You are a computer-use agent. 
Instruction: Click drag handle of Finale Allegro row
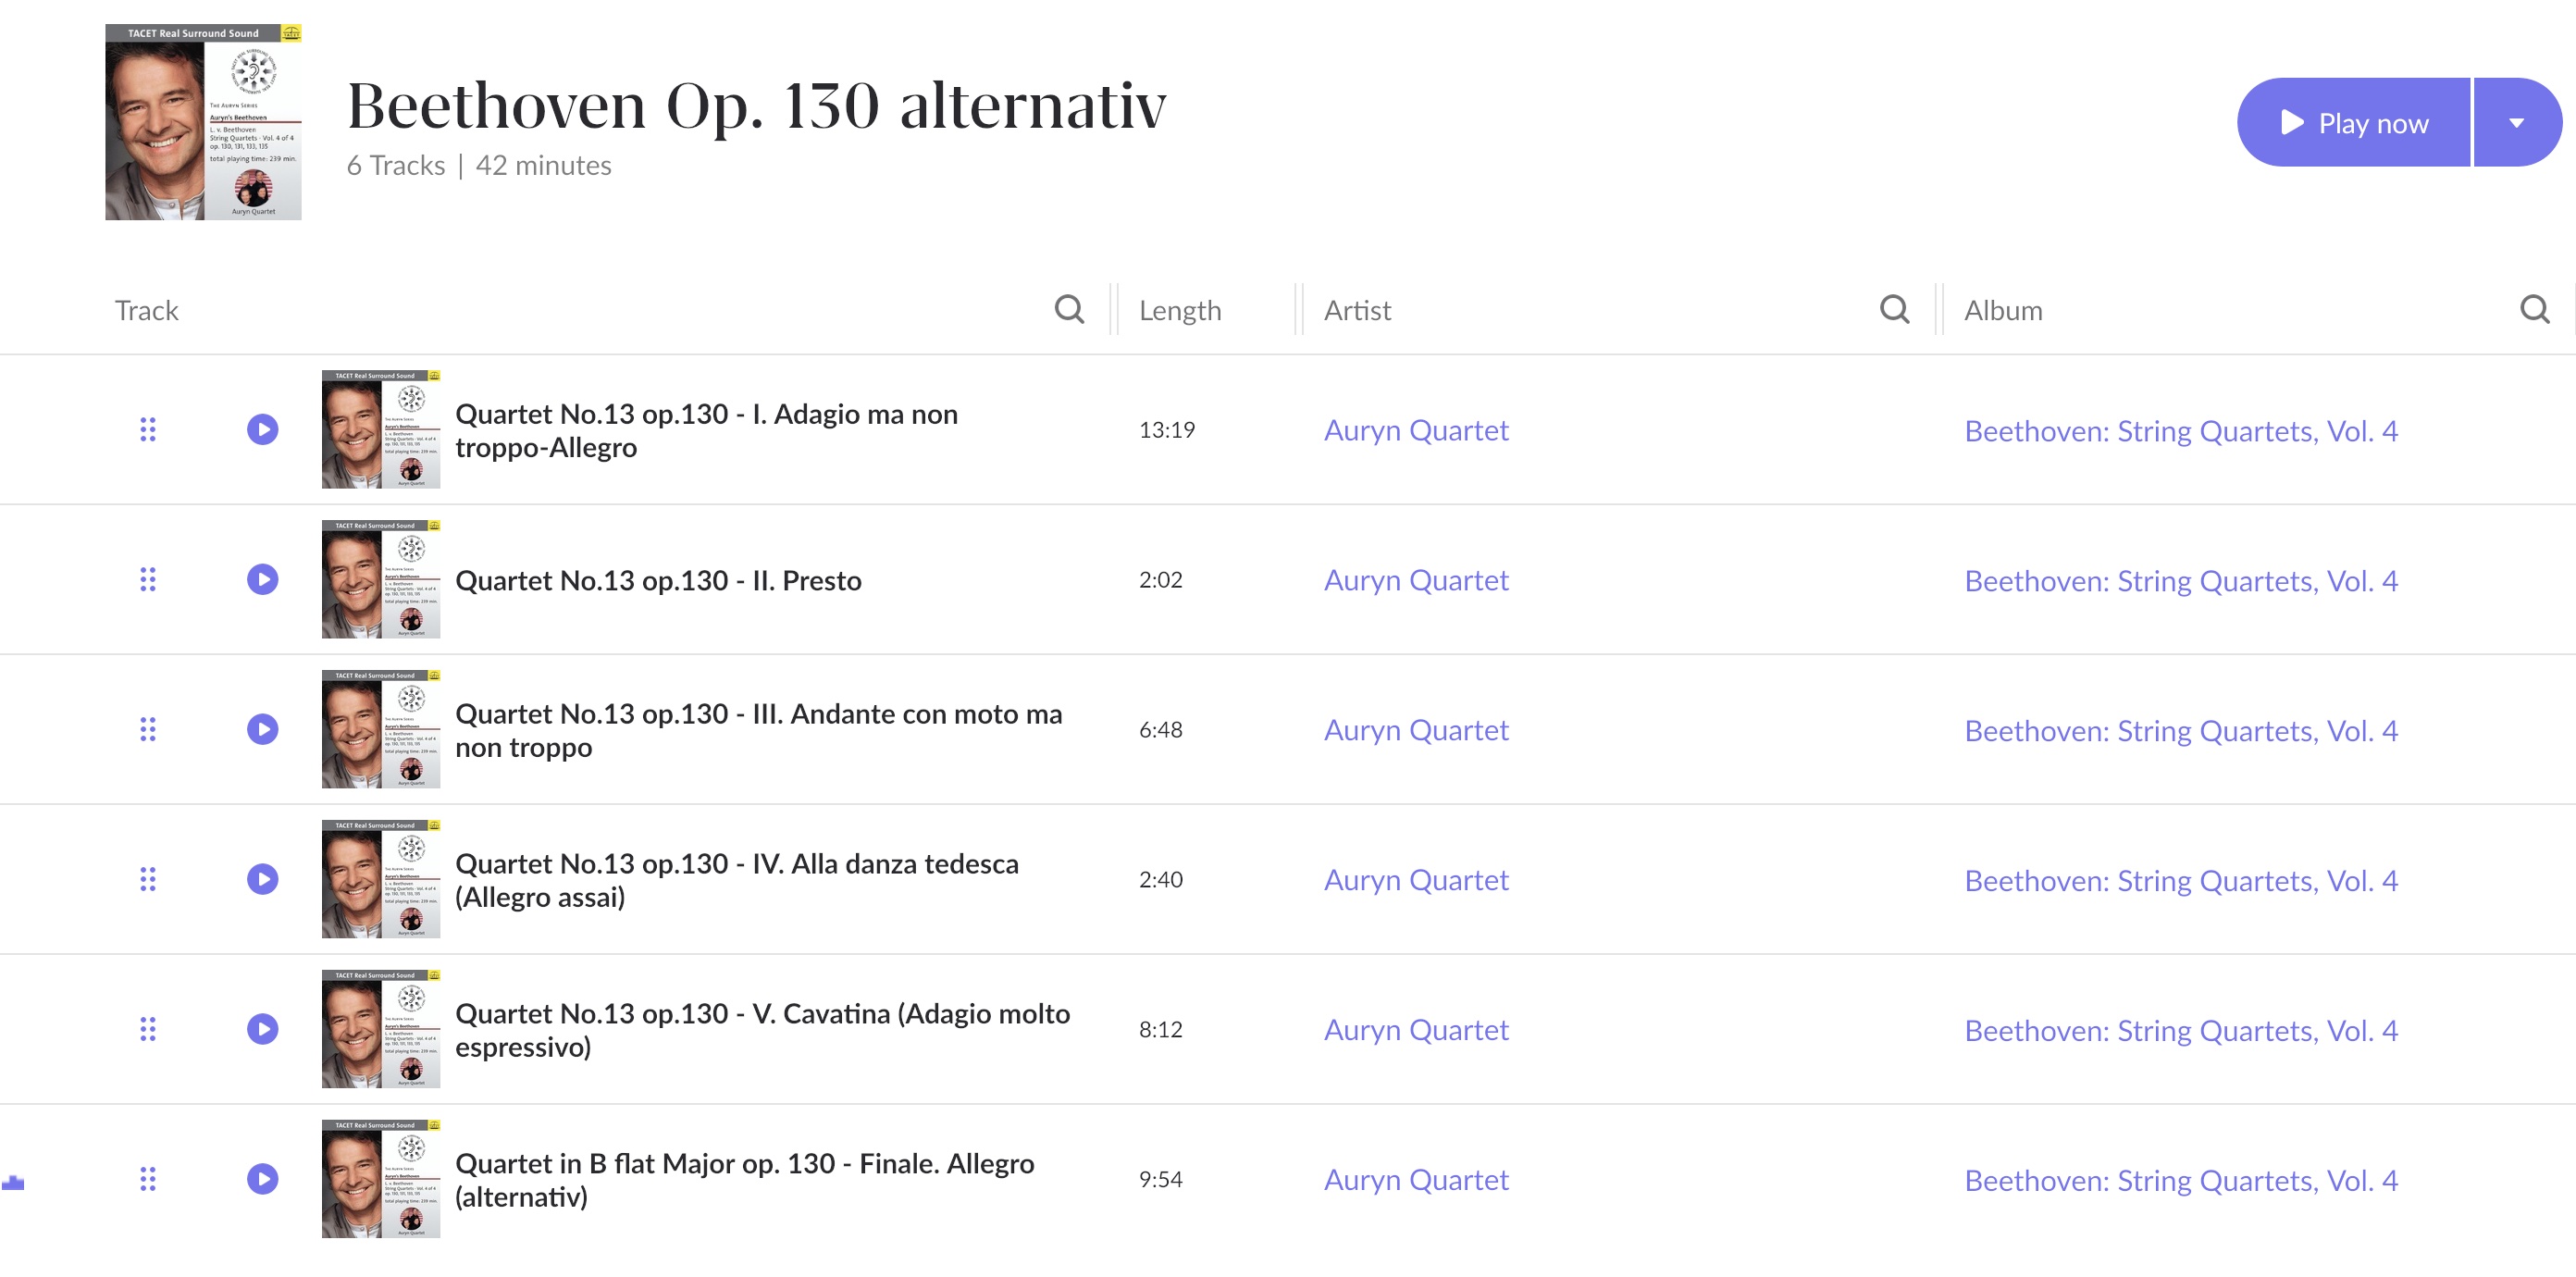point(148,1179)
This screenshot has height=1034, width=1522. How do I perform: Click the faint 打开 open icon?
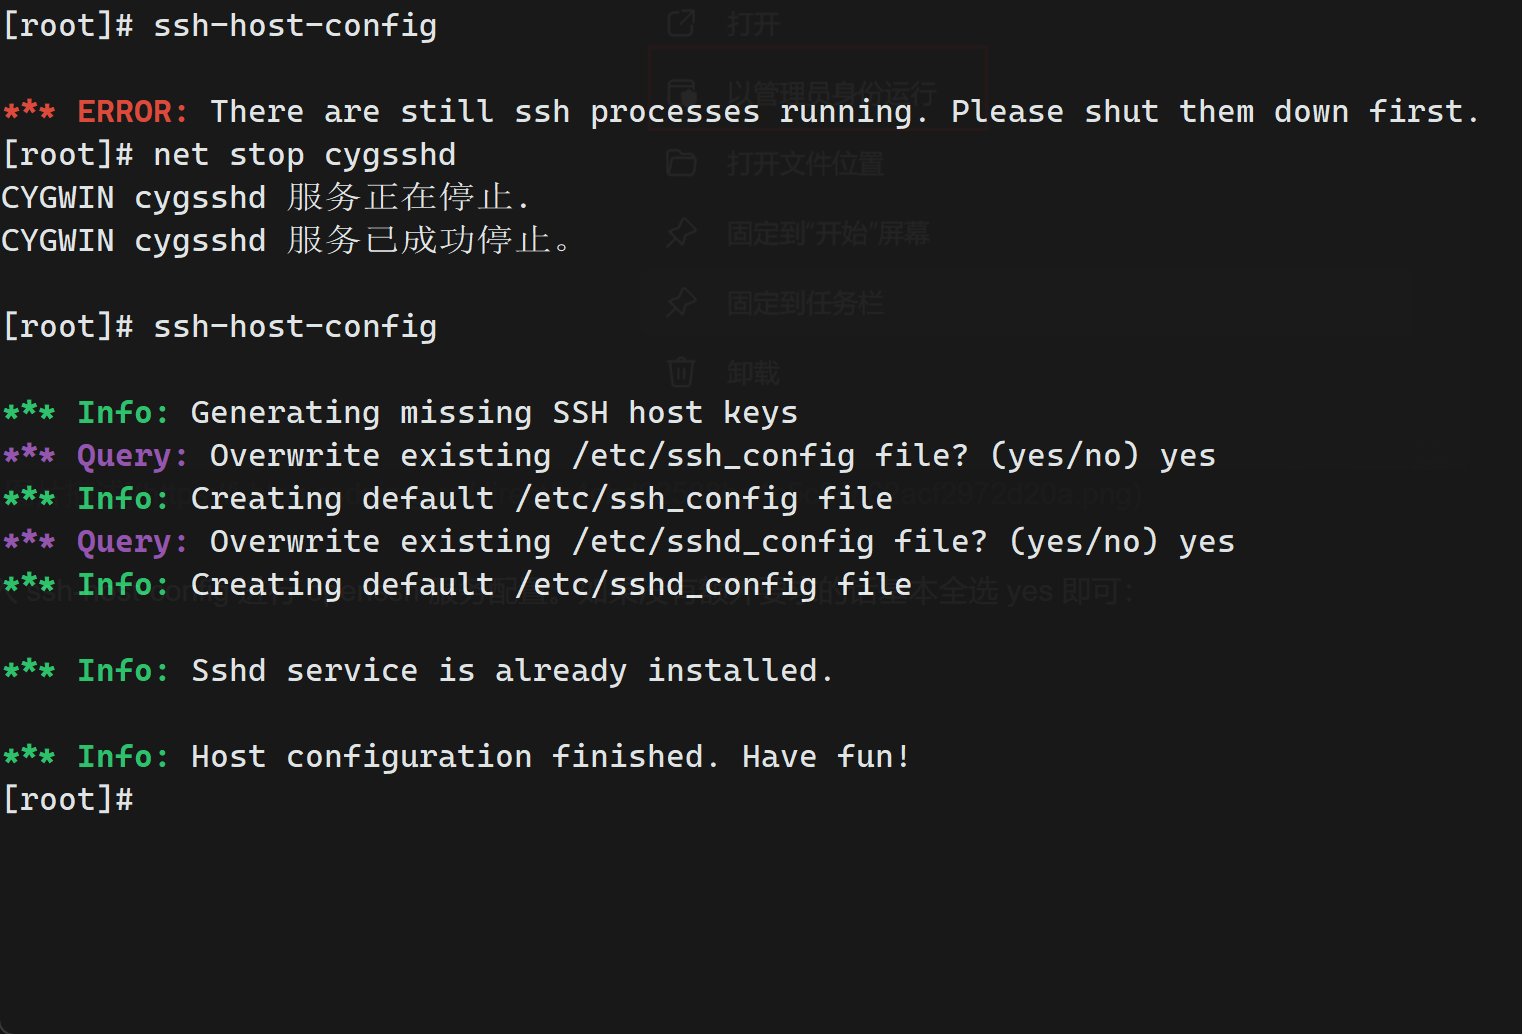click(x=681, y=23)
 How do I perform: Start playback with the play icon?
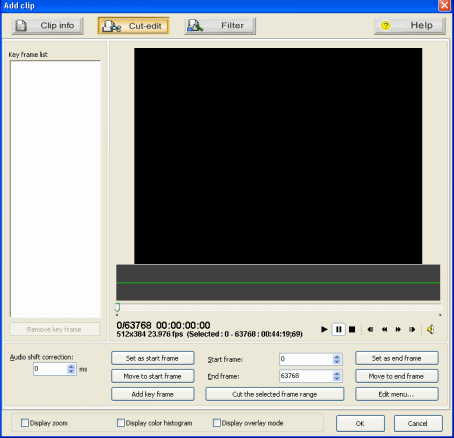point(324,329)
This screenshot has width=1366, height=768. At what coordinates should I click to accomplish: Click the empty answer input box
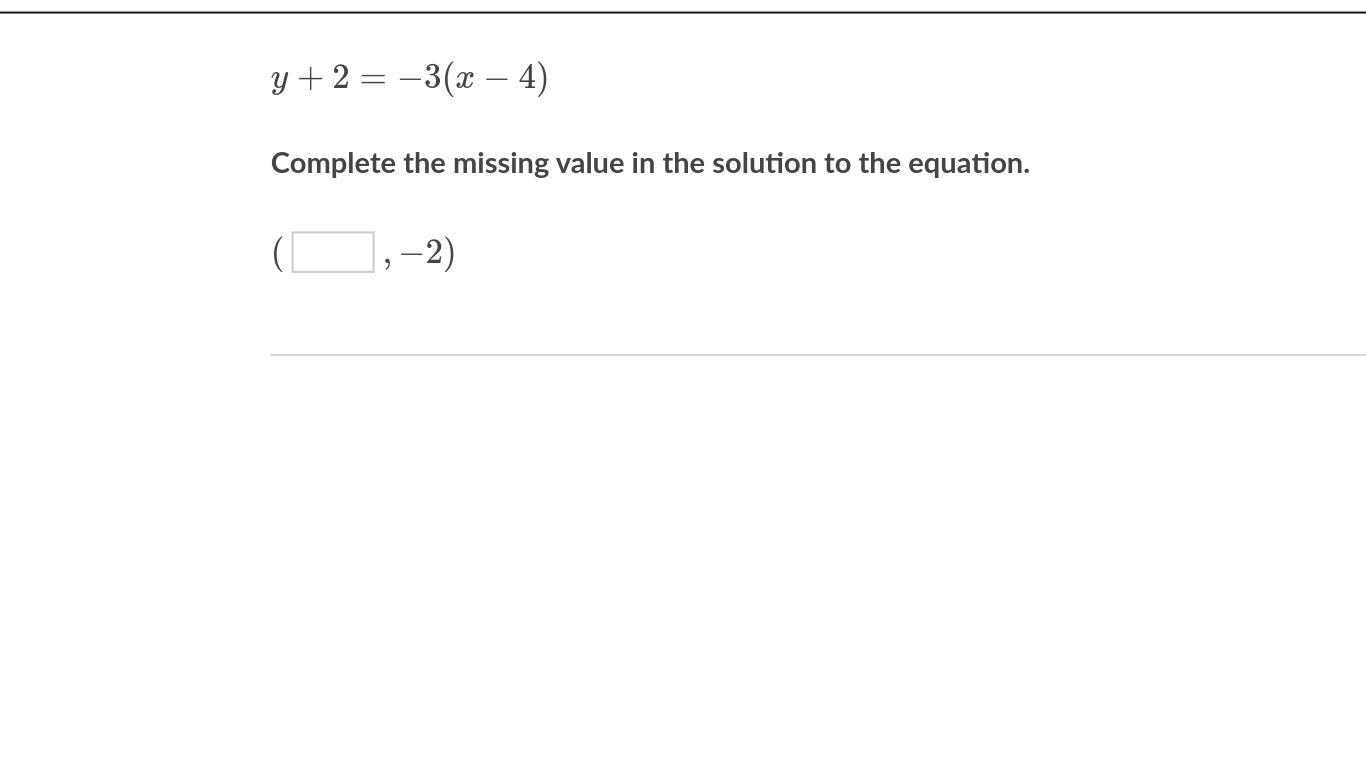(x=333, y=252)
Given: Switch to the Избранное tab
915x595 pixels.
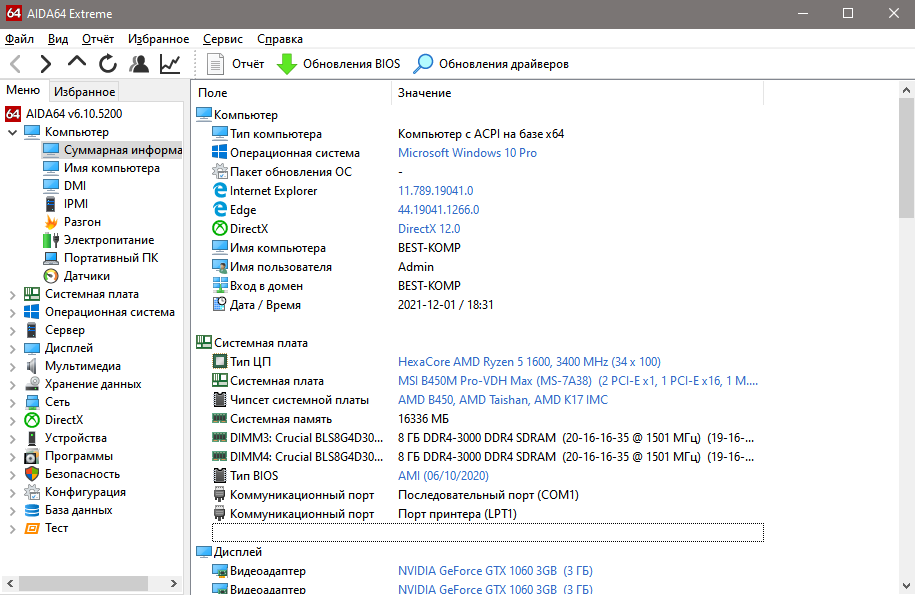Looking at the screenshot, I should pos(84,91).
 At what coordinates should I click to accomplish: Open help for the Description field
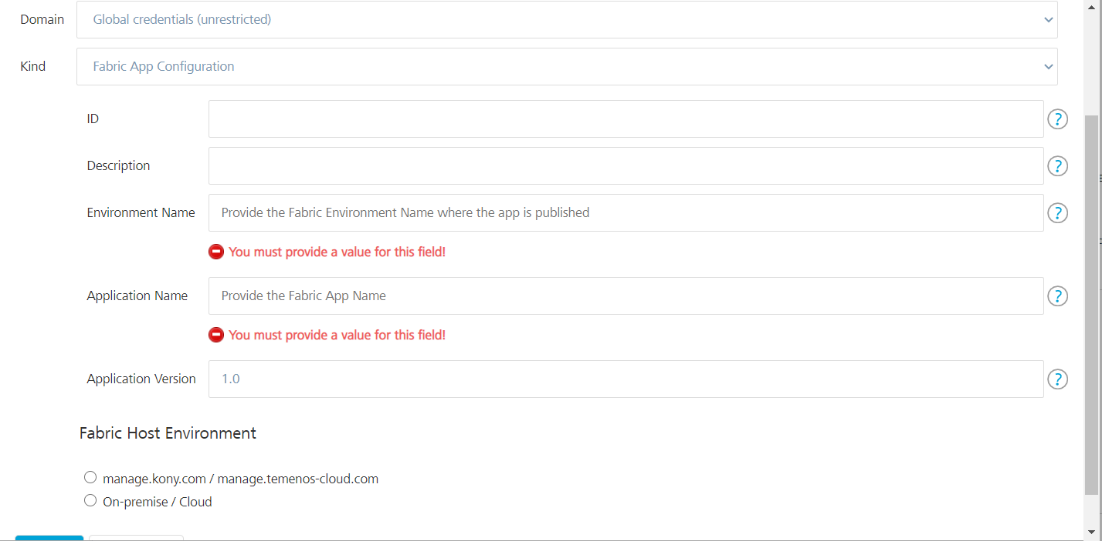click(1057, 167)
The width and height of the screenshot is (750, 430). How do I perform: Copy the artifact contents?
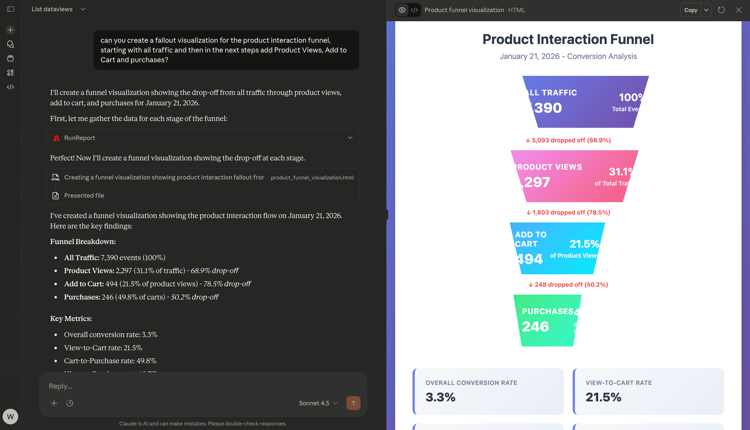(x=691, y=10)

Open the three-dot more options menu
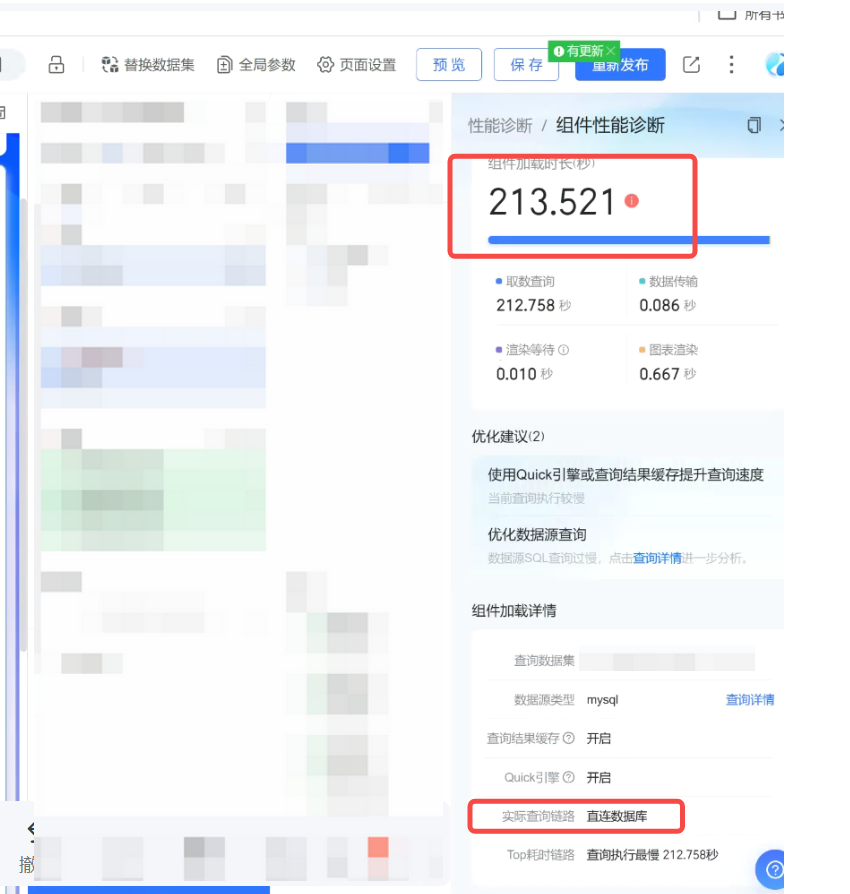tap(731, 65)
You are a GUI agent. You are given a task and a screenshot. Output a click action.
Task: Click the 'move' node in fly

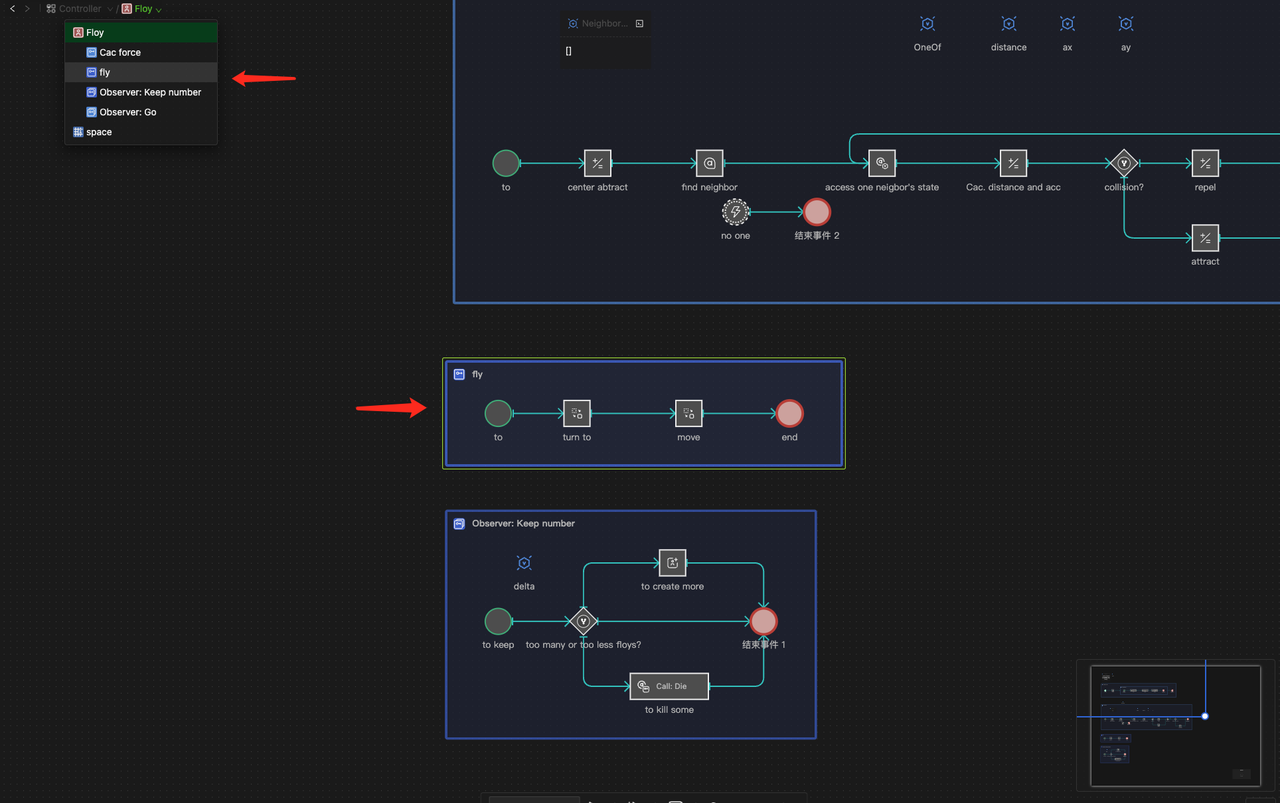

◇ ◇ ◇ ◇ ◇

Tell how many lines above include the word "agent". Give the number alone.

**THE COMPLETED TASK:**
2